> What you have to do: Type out the entries again, matching each one exactly.

> Dataset excerpts:
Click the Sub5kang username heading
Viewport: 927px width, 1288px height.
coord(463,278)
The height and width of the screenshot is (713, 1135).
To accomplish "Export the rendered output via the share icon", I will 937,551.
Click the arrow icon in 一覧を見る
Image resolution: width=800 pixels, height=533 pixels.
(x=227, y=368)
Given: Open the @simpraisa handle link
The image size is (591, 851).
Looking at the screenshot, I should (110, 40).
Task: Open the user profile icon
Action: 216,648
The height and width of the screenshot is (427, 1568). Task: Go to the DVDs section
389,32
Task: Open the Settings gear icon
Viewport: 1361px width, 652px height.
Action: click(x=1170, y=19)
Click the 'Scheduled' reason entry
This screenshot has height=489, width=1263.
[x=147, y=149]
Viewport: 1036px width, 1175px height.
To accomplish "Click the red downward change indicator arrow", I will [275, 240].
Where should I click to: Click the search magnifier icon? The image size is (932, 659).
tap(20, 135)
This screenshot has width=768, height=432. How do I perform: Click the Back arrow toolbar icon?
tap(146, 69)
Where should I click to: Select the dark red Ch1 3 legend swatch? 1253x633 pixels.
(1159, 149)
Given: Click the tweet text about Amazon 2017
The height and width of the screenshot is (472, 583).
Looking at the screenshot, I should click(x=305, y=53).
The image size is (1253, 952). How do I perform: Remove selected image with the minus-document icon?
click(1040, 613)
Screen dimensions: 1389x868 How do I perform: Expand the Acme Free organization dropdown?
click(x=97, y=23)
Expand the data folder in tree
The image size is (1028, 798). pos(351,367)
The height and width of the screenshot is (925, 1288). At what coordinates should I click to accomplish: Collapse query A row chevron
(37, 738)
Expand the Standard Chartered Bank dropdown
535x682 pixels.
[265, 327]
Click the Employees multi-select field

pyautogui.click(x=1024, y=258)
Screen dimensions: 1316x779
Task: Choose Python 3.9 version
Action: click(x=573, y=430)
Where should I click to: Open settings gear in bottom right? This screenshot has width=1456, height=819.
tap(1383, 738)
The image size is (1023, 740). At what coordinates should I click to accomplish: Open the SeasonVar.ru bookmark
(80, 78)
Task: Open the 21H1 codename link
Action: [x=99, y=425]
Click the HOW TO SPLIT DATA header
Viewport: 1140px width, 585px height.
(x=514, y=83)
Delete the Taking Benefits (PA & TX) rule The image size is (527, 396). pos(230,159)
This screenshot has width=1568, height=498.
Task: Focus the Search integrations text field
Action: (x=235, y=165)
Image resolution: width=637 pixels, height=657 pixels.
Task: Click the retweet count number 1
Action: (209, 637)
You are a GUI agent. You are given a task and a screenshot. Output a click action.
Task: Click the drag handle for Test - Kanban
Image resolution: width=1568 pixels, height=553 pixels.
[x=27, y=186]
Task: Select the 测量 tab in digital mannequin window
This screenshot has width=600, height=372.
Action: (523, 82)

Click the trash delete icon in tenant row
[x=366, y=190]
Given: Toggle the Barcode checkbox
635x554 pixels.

> Solved problem:
Click the Sub5kang username heading
Viewport: 927px width, 1288px height.
coord(463,278)
The height and width of the screenshot is (713, 1135).
To accomplish "Export the rendered output via the share icon", I will 937,551.
Click the arrow icon in 一覧を見る
Image resolution: width=800 pixels, height=533 pixels.
(x=227, y=368)
Given: Open the @simpraisa handle link
The image size is (591, 851).
Looking at the screenshot, I should (110, 40).
Task: Open the user profile icon
Action: 216,648
The height and width of the screenshot is (427, 1568). Task: Go to the DVDs section
389,32
Task: Open the Settings gear icon
Viewport: 1361px width, 652px height.
Action: click(x=1170, y=19)
Click the 'Scheduled' reason entry
This screenshot has height=489, width=1263.
[x=147, y=149]
Viewport: 1036px width, 1175px height.
To accomplish "Click the red downward change indicator arrow", I will [275, 240].
Where should I click to: Click the search magnifier icon? The image size is (932, 659).
tap(20, 135)
This screenshot has width=768, height=432. How do I perform: Click the Back arrow toolbar icon?
tap(146, 69)
Where should I click to: Select the dark red Ch1 3 legend swatch? 1253x633 pixels.
(1159, 149)
Given: Click the tweet text about Amazon 2017
The height and width of the screenshot is (472, 583).
Looking at the screenshot, I should click(x=305, y=53).
The image size is (1253, 952). How do I perform: Remove selected image with the minus-document icon?
click(1040, 613)
Screen dimensions: 1389x868 How do I perform: Expand the Acme Free organization dropdown?
click(x=97, y=23)
Expand the data folder in tree
The image size is (1028, 798). pos(351,367)
The height and width of the screenshot is (925, 1288). At what coordinates should I click to accomplish: Collapse query A row chevron
(37, 738)
Expand the Standard Chartered Bank dropdown
535x682 pixels.
[265, 327]
Click the Employees multi-select field

pyautogui.click(x=1024, y=258)
Screen dimensions: 1316x779
Task: Choose Python 3.9 version
Action: click(x=573, y=430)
Where should I click to: Open settings gear in bottom right? This screenshot has width=1456, height=819.
tap(1383, 738)
The image size is (1023, 740). At what coordinates should I click to accomplish: Open the SeasonVar.ru bookmark
(80, 78)
Task: Open the 21H1 codename link
Action: [x=99, y=425]
Click the HOW TO SPLIT DATA header
Viewport: 1140px width, 585px height.
(x=514, y=83)
Delete the Taking Benefits (PA & TX) rule The image size is (527, 396). pos(230,159)
This screenshot has width=1568, height=498.
Task: Focus the Search integrations text field
Action: (x=235, y=165)
Image resolution: width=637 pixels, height=657 pixels.
Task: Click the retweet count number 1
Action: (209, 637)
You are a GUI agent. You are given a task and a screenshot. Output a click action.
Task: Click the drag handle for Test - Kanban
Image resolution: width=1568 pixels, height=553 pixels.
[x=27, y=186]
Task: Select the 测量 tab in digital mannequin window
This screenshot has width=600, height=372.
Action: (523, 82)

Click the trash delete icon in tenant row
[x=366, y=190]
Given: Toggle the Barcode checkbox
635x554 pixels.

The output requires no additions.